Gringo alterno-journalists debate Zapatista "Other Campaign"

This online debate between John Ross and Al Giordano, two veteran alterno-journalists who have long covered the Zapatista movement in Mexico, is a bit incestuous (and certainly long-winded), as well as self-important and catty. But it does shed some interesting light on the political questions surrounding the Zapatistas' "Other Campaign," the rebels' latest and most ambitious effort to launch a national civil revolutionary movement. It also raises some important questions about the role of alternative media in general. From Giordano's Narco News Bulletin, June 19:

Paraguay: march against US troops

Some 500 people, mostly students, marched in Asuncion, Paraguay, on June 17 to protest the presence of US troops in the country. The protesters marched along the Avenida Mariscal Lopez; they tried to reach the US embassy but were blocked by some 100 riot police. The marchers instead rallied at the intersection of two avenues, where they burned US flags and an effigy of US president George W. Bush and demanded the departure of US troops from Paraguay and Latin America. The protesters held signs reading "Yankees tapeho," meaning "Yankees go home" in Guarani, the main indigenous language of Paraguay. Protests against the US troops are held on the 17th of every month; the June action was larger than usual because it coincided with the final day of the Paraguayan session of the Bolivarian People's Congress, which began in Asuncion on June 13.

Argentina: Chaco indigenous mobilize

Some 2,000 Wichi, Toba and Mocovi indigenous people from throughout the northern Argentine province of Chaco arrived on June 6 in the provincial capital, Resistencia, and began camping out in front of the provincial government building after an effort to dialogue with governor Roy Nikisch broke down. On June 8 the indigenous protesters blockaded streets in the center of the city. The indigenous communities want to send 100 delegates to meet with Nikisch over demands including the return of thousands of hectares of land illegally appropriated to others; the removal from office of Lorenzo Heffner, mayor of Villa Rio Bermejito; and increased funding for the Chaqueno Chaco Indigenous Institute (IDACh). Nikisch says he will only meet with IDACh's directors, who are elected by the indigenous communities. The IDACh directors refuse to meet with Nikisch unless the community delegates can participate.

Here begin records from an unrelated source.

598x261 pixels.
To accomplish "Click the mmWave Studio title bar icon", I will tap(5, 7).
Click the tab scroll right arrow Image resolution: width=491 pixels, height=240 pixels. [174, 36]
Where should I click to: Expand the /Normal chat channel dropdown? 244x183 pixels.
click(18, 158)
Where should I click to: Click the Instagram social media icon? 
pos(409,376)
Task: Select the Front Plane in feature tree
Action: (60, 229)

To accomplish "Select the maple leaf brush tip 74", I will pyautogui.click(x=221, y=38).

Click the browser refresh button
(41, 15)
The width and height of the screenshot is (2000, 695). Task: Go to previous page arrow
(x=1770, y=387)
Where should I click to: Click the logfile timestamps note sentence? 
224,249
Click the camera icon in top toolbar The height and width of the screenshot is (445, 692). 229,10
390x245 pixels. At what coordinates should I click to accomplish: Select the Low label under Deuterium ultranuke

Haudenosaunee land struggle crosses US-Canada border

Our occasional contributor Michael I. Niman writes for his June 15 "Getting a Grip" column in ArtVoice, the alternative weekly in Buffalo, NY:

Anti-Casino or Anti-Indian?

Those of us in Western New York who oppose war need to start paying attention to our own backyard. where community activists and developers are fanning the flames in the US and Canada's ceaselessly rekindling war against the Haudenosaunee (Iroquois Six Nations) Confederacy. Flareups are now occurring throughout Haudenosaunee territory. In the north, armed Ontario government forces are engaged in a standoff with residents and supporters of the Six Nations Grand River Reserve on contested land where a local developer is attempting to build a subdivision in the municipality of Caledonia. The three-month-old standoff is moving toward a violent climax as Ontario officials, responding to complaints from non-native residents, are threatening force to remove native protestors.

New Hawaiian national monument: Bush's strategic sacrifice

Bush's declaration of a national monument in the Northwestern Hawaiian Islands is being hailed by world environmentalists, and certainly impresses by its sheer size—1,400 miles long and 100 miles wide. "To put this area in context, this national monument is more than 100 times larger than Yosemite Park," Bush said. "It's larger than 46 of our 50 states, and more than seven times larger than all our national marine sanctuaries combined. This is a big deal."

WHY WE FIGHT

From the New York Daily News, June 21:

Schoolgirl killed by SUV

A 5-year-old Brooklyn girl running to catch her school bus was rammed and killed by an SUV yesterday after darting out from behind two parked cars, police said.